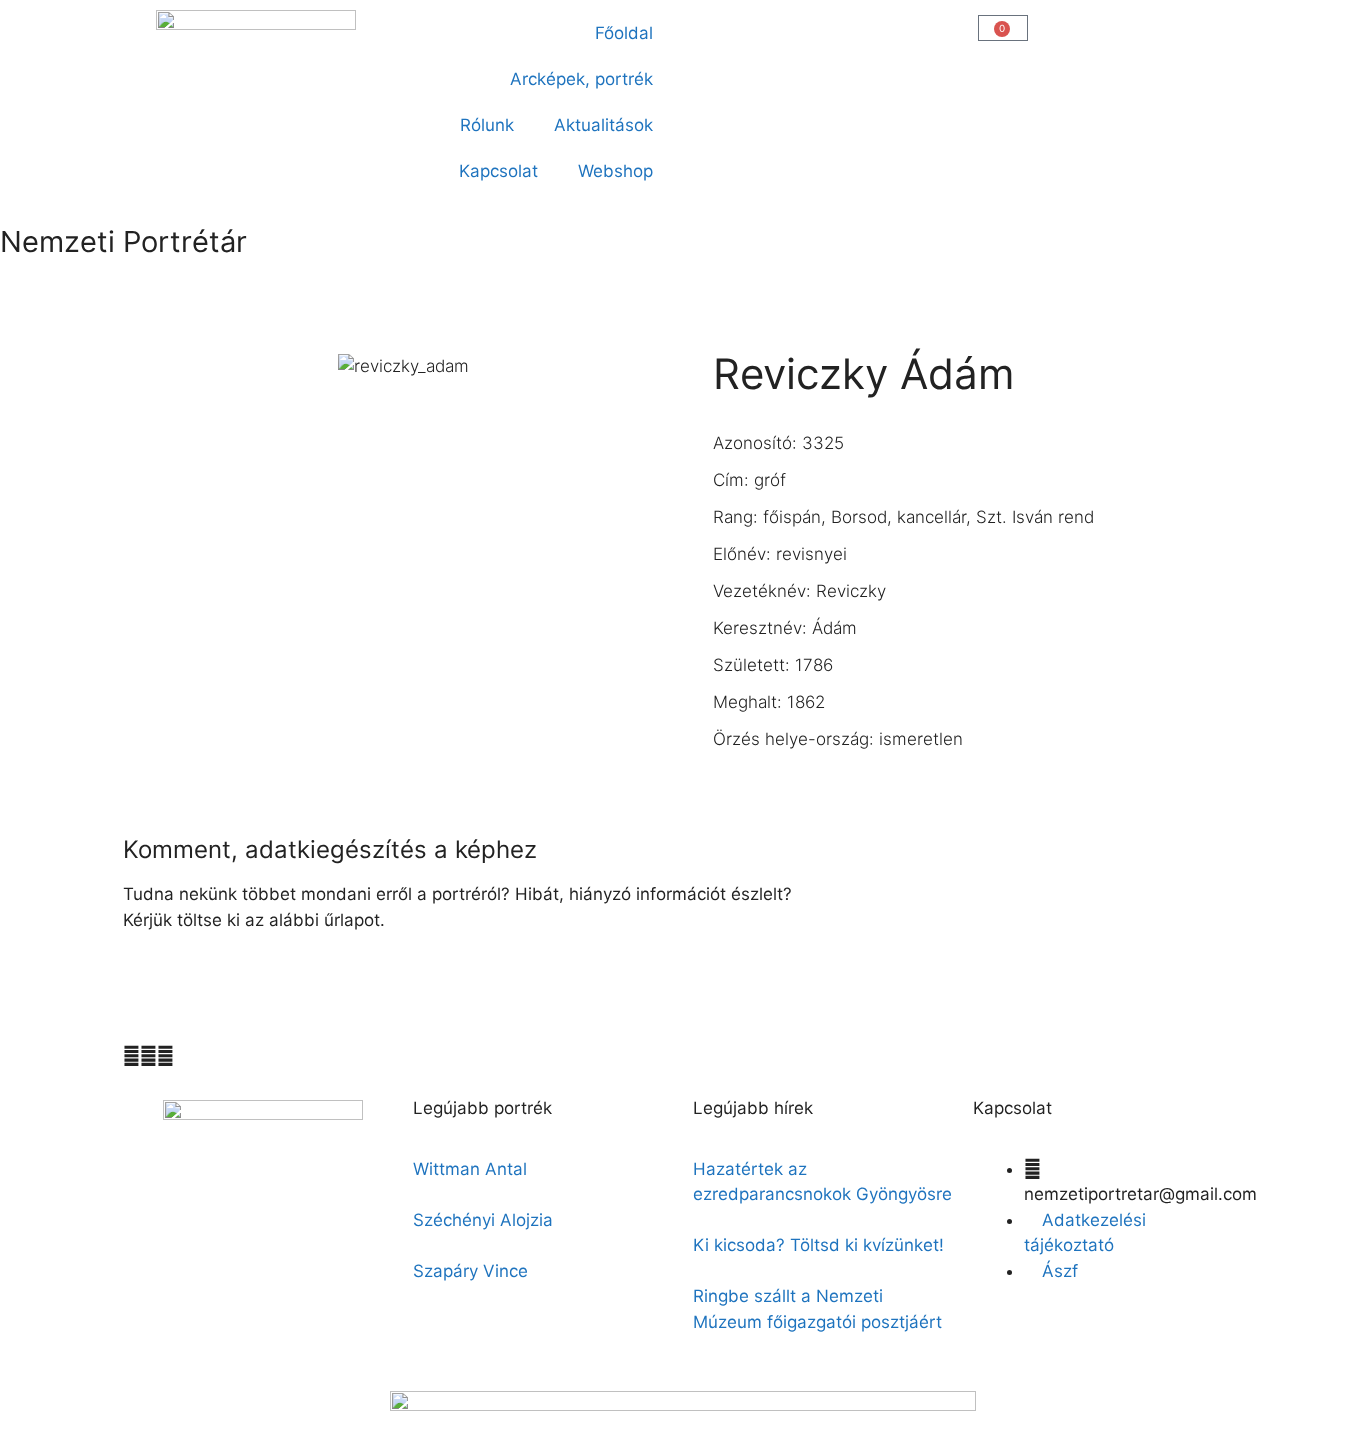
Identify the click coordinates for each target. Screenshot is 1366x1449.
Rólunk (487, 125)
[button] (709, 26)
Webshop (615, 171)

---

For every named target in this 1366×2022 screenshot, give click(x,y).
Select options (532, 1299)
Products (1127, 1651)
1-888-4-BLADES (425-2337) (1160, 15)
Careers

**Requirement**
All that belongs in the answer is the run of lines above from the line containing "Identify the click" through the line containing "Webshop (615, 171)", exactly as written.

**Problem solution**
Identify the click coordinates for each target. Screenshot is 1366x1449.
Rólunk (487, 125)
[button] (709, 26)
Webshop (615, 171)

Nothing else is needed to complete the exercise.